- [LEESTEKST]:
Die sfeer van tekortkoming wordt opgeroepen door een aantal ruimtelijke en lichamelijke beelden die de veruitwendiging symboliseren van wat de dichter voelt en denkt. Claus is sterk in het creëren van beklijvende indrukken, die hij telkens verbindt met meer beschouwende commentaren. Soms geeft dat een wat uitleggerige indruk, omdat de beelden al overtuigend op zich spreken, maar de dichter vindt het belangrijk om zijn visie op toestanden en gebeurtenissen mee te geven. In die zin leest deze bundel ook als een introspectieve autobiografie, een poging om uit die jarenlange (vaak frustrerende) ervaringen genuanceerde inzichten te distilleren. Claus is hier en daar uitzonderlijk persoonlijk, met terugblikken naar zijn jeugd. Over het algemeen blijft hij echter betrokken en afstandelijk, op zoek naar een waarheid die zijn eigen bestaan overstijgt.

- [GETOONDE GEGEVENS]:
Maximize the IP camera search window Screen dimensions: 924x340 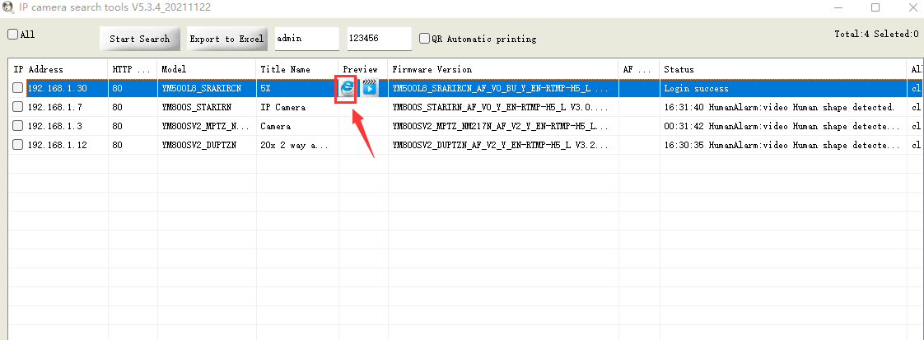click(875, 8)

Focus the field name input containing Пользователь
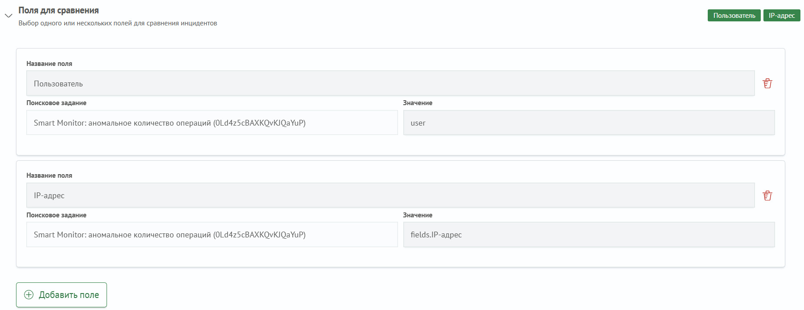coord(390,83)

- [OPDRACHTEN]:
1) Beantwoord deze vragen over de tekst over de bundel van Claus:
(a) Door welke soort beelden wordt de sfeer van tekortkoming opgeroepen?
(b) Waarmee verbindt Claus zijn beklijvende indrukken telkens?
(c) Naar wat is Claus op zoek volgens de laatste zin?
2) Neem een stuk uit de tekst over de bundel van Claus opnieuw over en verwissel daarin "dichter" voor "auteur". Begin bij de woorden "Die sfeer van" en stop na "eigen bestaan overstijgt.".
3) Schrijf het volgende stuk van de tekst over de bundel van Claus.

- [ANTWOORDEN]:
1)
(a) Door een aantal ruimtelijke en lichamelijke beelden.
(b) Met meer beschouwende commentaren.
(c) Naar een waarheid die zijn eigen bestaan overstijgt.

2)
Die sfeer van tekortkoming wordt opgeroepen door een aantal ruimtelijke en lichamelijke beelden die de veruitwendiging symboliseren van wat de auteur voelt en denkt. Claus is sterk in het creëren van beklijvende indrukken, die hij telkens verbindt met meer beschouwende commentaren. Soms geeft dat een wat uitleggerige indruk, omdat de beelden al overtuigend op zich spreken, maar de auteur vindt het belangrijk om zijn visie op toestanden en gebeurtenissen mee te geven. In die zin leest deze bundel ook als een introspectieve autobiografie, een poging om uit die jarenlange (vaak frustrerende) ervaringen genuanceerde inzichten te distilleren. Claus is hier en daar uitzonderlijk persoonlijk, met terugblikken naar zijn jeugd. Over het algemeen blijft hij echter betrokken en afstandelijk, op zoek naar een waarheid die zijn eigen bestaan overstijgt.

3)
Dat meditatieve karakter komt ook aan bod bij zijn schets van enkele delinquenten. Ook daar domineert een behoedzame empathie, een poging om de mens achter de dader te achterhalen. In die zin is het geen toeval dat de directeur en de gevangenen in dit verhaal dicht bij elkaar komen en in zeker opzicht hetzelfde leven delen. Ze zijn alle verantwoordelijk voor hun daden en hun opvattingen, maar ze zijn evenzeer afhankelijk van de maatschappelijke structuren en denkbeelden waarin ze hun bestaan leiden (of lijden). Het is veelzeggend hoe de bundel daarom uitloopt op een collectief ‘we’ en een kreet om meer menselijkheid. Hans Claus heeft een boeiend pleidooi geschreven voor ‘zin’ die ‘tegen de wijzers van het heersende klimaat’ ingaat. Dat niet alle gedichten even overtuigend zijn als taalcreatie vormt daarbij niet echt een bezwaar.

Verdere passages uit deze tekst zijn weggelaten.